Exercise goal = Write out every line below that includes the word "under".

Data supplied =

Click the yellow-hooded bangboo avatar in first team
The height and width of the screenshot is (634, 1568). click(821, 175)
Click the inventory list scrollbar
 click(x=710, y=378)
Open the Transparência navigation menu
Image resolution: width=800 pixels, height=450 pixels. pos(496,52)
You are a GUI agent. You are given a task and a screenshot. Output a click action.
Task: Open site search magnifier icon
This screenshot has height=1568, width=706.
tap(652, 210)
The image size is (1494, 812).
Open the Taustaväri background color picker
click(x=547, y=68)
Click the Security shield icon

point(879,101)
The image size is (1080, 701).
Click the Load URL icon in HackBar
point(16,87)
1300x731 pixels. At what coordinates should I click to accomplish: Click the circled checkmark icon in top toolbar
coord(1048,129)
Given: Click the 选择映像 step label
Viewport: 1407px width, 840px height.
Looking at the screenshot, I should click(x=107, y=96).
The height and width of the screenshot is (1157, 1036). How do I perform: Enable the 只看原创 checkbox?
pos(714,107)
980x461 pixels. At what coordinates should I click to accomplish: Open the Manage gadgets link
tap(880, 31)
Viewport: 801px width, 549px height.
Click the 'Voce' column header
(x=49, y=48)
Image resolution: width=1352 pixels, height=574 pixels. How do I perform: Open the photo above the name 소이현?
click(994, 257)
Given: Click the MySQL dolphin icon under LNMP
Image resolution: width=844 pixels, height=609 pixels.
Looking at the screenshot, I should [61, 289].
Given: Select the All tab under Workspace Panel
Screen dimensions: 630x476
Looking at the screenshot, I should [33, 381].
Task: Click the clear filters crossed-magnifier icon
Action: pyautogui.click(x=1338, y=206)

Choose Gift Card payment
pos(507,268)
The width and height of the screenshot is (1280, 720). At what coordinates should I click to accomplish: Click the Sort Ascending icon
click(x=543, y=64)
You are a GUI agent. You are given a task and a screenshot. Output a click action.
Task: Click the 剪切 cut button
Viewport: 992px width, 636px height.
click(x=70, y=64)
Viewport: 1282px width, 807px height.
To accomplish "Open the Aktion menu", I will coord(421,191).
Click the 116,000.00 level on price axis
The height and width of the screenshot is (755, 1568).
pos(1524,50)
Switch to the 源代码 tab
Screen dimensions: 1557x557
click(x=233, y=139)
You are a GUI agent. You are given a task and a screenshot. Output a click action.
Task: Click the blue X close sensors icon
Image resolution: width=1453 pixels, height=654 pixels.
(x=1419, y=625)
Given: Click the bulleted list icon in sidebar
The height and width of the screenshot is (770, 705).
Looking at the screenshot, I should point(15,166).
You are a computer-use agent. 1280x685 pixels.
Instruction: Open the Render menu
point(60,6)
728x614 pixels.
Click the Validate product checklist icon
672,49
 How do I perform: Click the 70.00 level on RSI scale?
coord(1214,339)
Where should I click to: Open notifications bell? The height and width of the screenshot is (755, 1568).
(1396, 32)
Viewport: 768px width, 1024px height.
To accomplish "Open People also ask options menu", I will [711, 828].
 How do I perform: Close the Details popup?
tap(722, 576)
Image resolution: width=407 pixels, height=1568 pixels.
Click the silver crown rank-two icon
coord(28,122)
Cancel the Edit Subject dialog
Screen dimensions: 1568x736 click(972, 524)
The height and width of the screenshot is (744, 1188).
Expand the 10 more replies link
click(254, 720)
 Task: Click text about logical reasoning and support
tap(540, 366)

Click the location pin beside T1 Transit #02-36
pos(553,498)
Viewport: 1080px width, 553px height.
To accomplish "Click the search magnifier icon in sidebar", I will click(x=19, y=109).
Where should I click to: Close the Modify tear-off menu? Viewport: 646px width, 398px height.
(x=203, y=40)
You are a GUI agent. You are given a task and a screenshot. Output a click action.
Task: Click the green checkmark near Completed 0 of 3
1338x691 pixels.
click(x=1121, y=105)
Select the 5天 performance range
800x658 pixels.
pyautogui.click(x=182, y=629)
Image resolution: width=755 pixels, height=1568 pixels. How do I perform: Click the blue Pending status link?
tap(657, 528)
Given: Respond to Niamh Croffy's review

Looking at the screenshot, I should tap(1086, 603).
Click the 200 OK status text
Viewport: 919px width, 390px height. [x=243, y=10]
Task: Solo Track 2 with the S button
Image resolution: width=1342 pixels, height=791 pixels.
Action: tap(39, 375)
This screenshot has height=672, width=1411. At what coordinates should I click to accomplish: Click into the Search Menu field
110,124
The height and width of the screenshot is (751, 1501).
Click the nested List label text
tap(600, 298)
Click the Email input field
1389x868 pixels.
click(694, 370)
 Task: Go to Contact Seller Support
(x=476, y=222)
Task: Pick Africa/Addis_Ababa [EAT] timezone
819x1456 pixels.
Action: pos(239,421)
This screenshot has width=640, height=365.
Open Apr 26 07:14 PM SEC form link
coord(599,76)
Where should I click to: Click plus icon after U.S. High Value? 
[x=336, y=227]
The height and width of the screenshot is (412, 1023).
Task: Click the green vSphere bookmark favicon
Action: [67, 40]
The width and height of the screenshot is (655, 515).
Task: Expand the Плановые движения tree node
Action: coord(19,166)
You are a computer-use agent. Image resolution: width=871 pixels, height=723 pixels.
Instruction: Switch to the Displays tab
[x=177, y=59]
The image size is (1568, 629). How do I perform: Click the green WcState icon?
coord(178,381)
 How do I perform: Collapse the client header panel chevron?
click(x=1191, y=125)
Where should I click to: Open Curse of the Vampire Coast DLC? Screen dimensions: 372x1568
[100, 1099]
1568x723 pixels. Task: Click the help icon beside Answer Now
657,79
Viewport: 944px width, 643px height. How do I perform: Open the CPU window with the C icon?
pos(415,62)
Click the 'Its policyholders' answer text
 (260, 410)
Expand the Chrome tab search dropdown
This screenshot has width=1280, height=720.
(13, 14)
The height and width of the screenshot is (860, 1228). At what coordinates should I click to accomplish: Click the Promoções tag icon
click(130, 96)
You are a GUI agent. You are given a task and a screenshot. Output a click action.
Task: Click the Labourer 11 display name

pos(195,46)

Exercise answer =
Given: Click the MySQL dolphin icon under LNMP
Given: Select the All tab under Workspace Panel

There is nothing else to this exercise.